Clinicians and biomechanical researchers could utilize the provided excel file “Descriptive_List.xls” to search for a specific model of interest within the thoracolumbar spine morphology. Once identified, they could download the corresponding stl files and FE point coordinates. To generate FE input file for each of 16807 virtual models, the downloaded FE point coordinates could be substituted with the point coordinates in the mean FE input file “Mean_Model (Template).inp”. A comprehensive usage guide for the shared data was presented in Fig. 14.

Fig. 14
figure 14

General usage guide for the shared data.

The stl files could be opened using various image viewers, 3D modelling, and CAD programs such as Microsoft 3D Viewer (for Windows) and MeshLab (available on multiple platforms).
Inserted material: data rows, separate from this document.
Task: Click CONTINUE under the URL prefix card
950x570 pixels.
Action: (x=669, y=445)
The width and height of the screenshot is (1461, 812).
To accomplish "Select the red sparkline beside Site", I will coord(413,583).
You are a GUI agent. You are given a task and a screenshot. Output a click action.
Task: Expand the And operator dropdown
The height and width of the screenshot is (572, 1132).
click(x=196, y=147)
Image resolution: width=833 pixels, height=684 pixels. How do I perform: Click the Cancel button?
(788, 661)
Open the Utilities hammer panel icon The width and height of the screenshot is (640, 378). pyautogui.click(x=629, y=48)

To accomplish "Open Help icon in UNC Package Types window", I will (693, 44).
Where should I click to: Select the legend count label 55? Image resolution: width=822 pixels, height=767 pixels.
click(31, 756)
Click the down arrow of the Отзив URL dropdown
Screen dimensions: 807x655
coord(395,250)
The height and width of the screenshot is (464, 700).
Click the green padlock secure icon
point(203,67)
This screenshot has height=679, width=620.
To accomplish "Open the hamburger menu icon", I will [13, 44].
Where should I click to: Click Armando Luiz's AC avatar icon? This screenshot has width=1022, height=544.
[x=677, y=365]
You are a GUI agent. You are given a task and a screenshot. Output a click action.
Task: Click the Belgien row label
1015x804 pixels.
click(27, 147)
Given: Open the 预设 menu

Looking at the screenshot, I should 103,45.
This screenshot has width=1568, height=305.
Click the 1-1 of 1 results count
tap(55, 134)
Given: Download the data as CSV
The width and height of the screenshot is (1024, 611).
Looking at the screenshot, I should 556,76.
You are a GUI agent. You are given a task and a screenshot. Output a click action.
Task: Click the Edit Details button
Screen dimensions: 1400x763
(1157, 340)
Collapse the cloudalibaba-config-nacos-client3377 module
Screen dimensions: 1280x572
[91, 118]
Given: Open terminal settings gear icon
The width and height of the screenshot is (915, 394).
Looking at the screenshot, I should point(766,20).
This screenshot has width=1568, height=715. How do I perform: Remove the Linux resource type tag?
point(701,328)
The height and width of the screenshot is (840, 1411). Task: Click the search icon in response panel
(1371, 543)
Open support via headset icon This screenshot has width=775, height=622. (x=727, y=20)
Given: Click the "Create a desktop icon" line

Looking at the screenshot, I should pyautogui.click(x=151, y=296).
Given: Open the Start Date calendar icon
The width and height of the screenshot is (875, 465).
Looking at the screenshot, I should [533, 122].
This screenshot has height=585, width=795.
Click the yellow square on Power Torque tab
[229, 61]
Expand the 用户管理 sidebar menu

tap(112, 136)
Besides, an online open-source platform under an A-GPL3 license has been developed to facilitate access to data, in which the data can be filtered, visualized, and downloaded through the data visualization platform71.

Furthermore, the FE inp files could be opened using Abaqus 2019 and later versions. Other FE software that supported the inp extension could also open FE input files.